SECOND MOYEN DE CASSATION
Il est fait grief à l'arrêt attaqué d'AVOIR débouté MM. X... D..., U... D... et l'Earl Les Flouries de leur demande reconventionnelle de transfert du bail au profit de M. U... D... et d'AVOIR ordonné l'expulsion de MM. X... D..., U... D... et de l'Earl Les Flouries ainsi que de tous occupants de leurs chefs de la parcelle [...] dans un délai d'un mois à compter de la signification du jugement ;
AUX MOTIFS QUE sur la demande de « transfert » de bail au profit de M. U... D... ; qu'aux termes de l'article L. 411-35 du code rural et de la pêche maritime, toute cession de bail est interdite, sauf si la cession est consentie, avec l'agrément du bailleur, au profit du conjoint ou du partenaire d'un pacte civil de solidarité du preneur participant à l'exploitation ou aux descendants du preneur ayant atteint l'âge de la majorité ou ayant été émancipés.

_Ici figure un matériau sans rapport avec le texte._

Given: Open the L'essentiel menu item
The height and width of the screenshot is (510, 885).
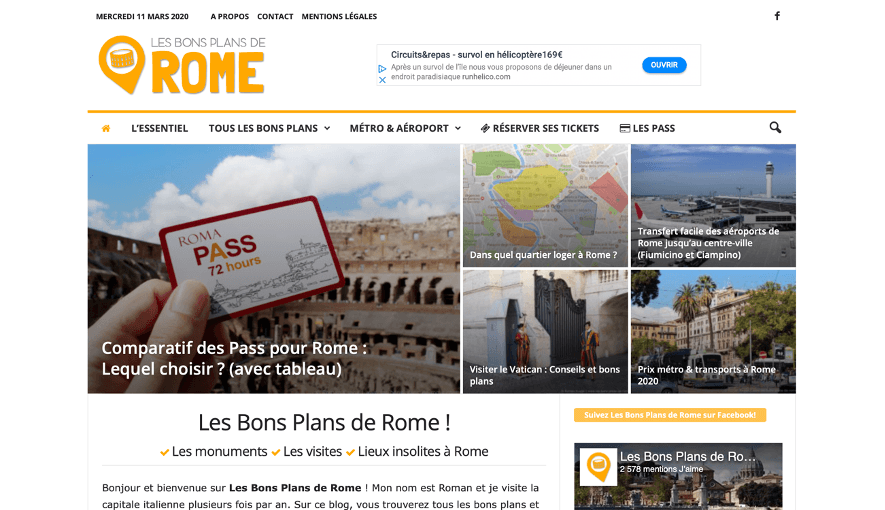Looking at the screenshot, I should pyautogui.click(x=160, y=128).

A défaut d'agrément du bailleur, la cession peut être autorisée par le tribunal paritaire ; que la cession étant ainsi, par principe, prohibée, l'autorisation, qui en est l'exception, ne peut en être donnée par le Tribunal paritaire qu'à un preneur ayant satisfait à toutes les obligations nées de son bail ; que dès lors qu'il résulte des développements qui précèdent que M. X... D... a, de manière illicite puisque sans avis préalable du bailleur, mis les terres louées à disposition de la Scea [...] devenue Earl les Flouries, et manqué ainsi à son obligation essentielle d'exploiter lui-même les terres louées, il ne saurait, par voie de demande reconventionnelle, obtenir l'autorisation de céder le bail à son fils en réponse à la demande de résiliation du bail fondée sur ce manquement ; que le jugement déféré sera donc confirmé en ce qu'il a rejeté cette demande et en ce qu'il a, par conséquent, ordonné l'expulsion des lieux loués de MM. X... et U... D... et de l'Earl Les Flouries ;
ALORS QUE la cassation s'étend aux dispositions de l'arrêt attaqué qui sont unis par un lien de dépendance nécessaire avec le chef de dispositif censuré ; que la censure de l'arrêt en ce qu'il a prononcé la résiliation du bail pour une mise à disposition des biens affermés au profit d'une société agricole sans avis préalable du bailleur, entraînera la cassation par voie de conséquence du chef de dispositif ayant refusé l'autorisation de cession en raison de ce manquement, par application de l'article 624 du code de procédure civile.